Das Urteil sieht vor, daß Norwegian Air Shuttle Anspruch auf eine vollständige Rückerstattung der Summe sowie auf zusätzliche 82,6 Millionen NOK (rund 7 Millionen Euro) an Zinsen hat, falls die Entscheidung Bestand hat. Zudem wurden dem Unternehmen 9,8 Millionen NOK (etwa 830.000 Euro) an Verfahrenskosten zugesprochen.
Geir Karlsen, Vorstandsvorsitzender von Norwegian, begrüßte die Entscheidung und hob hervor, daß das Urteil die besonderen Umstände während der Umstrukturierung des Unternehmens anerkenne.

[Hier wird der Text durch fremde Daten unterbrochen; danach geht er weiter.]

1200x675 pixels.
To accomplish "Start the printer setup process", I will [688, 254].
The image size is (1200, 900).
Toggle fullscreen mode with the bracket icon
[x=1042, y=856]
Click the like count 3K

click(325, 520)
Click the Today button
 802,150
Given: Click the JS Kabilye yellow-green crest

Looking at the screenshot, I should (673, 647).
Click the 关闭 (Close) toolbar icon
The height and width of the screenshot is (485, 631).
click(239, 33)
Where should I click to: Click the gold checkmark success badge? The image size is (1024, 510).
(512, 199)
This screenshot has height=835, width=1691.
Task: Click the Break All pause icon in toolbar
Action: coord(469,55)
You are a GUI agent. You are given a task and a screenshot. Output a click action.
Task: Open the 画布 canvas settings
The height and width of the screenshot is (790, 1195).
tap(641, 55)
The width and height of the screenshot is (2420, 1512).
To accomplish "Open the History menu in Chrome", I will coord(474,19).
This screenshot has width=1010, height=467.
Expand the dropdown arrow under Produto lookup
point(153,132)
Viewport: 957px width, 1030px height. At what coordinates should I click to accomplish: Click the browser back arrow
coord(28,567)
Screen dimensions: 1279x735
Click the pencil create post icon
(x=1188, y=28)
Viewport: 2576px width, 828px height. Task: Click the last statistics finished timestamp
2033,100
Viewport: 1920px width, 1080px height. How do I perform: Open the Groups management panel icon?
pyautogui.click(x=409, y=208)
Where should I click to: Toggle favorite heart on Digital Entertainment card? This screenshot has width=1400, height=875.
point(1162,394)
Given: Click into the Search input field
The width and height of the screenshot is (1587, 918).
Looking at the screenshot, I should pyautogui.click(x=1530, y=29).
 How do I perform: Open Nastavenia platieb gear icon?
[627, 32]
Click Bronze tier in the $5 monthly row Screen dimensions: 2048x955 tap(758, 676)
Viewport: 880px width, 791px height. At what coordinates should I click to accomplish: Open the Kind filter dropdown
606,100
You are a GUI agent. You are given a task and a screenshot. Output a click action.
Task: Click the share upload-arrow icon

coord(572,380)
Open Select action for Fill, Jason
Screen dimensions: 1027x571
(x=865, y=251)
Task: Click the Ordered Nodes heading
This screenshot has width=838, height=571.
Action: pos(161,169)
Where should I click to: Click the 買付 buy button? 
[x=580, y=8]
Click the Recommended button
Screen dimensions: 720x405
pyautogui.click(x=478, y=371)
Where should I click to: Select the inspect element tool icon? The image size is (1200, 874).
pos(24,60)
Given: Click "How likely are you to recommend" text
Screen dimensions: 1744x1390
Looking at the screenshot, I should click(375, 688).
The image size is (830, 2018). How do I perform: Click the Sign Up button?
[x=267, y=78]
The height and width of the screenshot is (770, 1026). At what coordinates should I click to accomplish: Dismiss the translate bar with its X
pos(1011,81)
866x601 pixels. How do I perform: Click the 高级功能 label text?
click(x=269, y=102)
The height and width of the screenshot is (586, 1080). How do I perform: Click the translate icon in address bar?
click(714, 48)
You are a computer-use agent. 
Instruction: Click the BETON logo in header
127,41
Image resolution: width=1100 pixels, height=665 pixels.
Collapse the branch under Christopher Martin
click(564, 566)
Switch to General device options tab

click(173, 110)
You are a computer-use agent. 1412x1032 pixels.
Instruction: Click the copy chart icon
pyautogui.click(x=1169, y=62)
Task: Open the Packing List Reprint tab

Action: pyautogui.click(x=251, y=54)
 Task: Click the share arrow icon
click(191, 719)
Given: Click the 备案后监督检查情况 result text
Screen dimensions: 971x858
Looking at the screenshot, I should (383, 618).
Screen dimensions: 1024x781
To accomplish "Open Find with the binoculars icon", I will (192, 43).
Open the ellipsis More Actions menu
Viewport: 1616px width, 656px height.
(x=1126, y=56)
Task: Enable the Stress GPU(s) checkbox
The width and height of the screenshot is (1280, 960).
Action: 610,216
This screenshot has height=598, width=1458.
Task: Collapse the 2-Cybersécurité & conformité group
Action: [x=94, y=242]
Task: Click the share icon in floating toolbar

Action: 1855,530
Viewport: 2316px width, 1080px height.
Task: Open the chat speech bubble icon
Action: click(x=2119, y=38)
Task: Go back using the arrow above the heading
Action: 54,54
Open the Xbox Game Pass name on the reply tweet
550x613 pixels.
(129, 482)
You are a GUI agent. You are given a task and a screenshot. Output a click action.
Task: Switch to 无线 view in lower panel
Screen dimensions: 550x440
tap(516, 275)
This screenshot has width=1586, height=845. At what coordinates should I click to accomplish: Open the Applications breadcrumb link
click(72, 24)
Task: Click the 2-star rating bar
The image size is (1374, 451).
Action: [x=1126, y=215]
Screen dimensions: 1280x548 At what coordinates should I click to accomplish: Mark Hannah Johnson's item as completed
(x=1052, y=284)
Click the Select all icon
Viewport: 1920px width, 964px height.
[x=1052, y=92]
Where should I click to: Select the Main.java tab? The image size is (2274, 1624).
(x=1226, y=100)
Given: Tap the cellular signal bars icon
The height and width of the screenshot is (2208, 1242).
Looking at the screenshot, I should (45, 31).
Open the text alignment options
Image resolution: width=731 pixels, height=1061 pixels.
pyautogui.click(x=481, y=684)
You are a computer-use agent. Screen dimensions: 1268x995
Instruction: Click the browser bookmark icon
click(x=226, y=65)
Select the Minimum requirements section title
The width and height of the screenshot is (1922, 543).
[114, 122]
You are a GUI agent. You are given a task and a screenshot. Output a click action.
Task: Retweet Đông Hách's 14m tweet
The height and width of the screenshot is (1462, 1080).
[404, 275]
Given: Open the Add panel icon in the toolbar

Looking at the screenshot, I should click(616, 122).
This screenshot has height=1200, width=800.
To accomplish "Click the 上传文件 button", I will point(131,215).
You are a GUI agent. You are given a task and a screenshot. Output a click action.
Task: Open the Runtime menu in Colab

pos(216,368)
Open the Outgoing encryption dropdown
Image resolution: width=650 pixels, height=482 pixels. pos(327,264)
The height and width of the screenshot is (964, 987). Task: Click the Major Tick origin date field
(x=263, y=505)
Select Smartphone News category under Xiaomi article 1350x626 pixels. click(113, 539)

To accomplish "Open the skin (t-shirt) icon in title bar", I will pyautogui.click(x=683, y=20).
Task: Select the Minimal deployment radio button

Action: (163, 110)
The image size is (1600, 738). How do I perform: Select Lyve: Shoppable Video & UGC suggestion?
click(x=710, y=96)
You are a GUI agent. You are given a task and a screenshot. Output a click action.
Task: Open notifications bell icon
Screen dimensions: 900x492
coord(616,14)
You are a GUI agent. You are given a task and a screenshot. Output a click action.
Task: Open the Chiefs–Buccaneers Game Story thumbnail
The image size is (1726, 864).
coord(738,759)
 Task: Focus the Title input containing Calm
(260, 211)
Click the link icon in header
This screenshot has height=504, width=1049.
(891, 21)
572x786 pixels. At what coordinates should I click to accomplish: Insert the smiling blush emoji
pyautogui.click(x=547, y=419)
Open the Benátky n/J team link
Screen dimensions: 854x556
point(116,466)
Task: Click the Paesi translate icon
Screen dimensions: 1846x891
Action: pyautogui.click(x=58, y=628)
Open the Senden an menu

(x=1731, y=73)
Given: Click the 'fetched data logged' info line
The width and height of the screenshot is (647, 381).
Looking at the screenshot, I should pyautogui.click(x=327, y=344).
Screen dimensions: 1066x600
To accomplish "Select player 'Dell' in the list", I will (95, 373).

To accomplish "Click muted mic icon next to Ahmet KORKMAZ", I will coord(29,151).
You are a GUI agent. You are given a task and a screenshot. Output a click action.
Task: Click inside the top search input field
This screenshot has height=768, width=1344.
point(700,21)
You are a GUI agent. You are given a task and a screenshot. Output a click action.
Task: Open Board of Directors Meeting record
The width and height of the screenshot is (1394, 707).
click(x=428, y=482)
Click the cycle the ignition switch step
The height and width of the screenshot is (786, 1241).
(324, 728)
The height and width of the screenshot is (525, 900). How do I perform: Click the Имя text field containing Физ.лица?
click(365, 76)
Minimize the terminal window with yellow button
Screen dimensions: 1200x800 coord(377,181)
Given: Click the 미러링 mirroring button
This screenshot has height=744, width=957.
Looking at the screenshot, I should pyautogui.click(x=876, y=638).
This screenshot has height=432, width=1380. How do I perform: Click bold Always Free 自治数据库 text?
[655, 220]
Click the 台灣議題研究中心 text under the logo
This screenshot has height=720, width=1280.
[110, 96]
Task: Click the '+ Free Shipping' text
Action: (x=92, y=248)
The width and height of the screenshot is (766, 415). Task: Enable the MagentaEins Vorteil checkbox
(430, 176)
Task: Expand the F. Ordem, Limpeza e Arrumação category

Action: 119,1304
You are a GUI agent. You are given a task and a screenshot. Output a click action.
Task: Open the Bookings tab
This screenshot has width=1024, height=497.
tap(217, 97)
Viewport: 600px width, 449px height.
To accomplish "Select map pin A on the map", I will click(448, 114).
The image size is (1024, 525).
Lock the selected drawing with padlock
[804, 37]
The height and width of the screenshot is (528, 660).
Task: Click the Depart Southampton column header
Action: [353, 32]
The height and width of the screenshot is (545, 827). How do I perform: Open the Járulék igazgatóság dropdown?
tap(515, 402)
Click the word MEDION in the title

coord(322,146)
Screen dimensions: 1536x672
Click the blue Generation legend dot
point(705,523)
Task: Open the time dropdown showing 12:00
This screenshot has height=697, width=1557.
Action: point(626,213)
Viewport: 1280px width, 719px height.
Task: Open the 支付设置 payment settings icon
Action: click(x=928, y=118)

Ähnliche Ergebnisse wurden auch in einem Parallelverfahren vor dem irischen High Court erzielt.
Die Entscheidung des Osloer Gerichts ist jedoch noch nicht rechtskräftig. Das norwegische Ministerium für Klima und Umwelt hat die Möglichkeit, Berufung einzulegen. Norwegian erklärte, die Beteiligten weiterhin über den Fortgang der Angelegenheit zu informieren.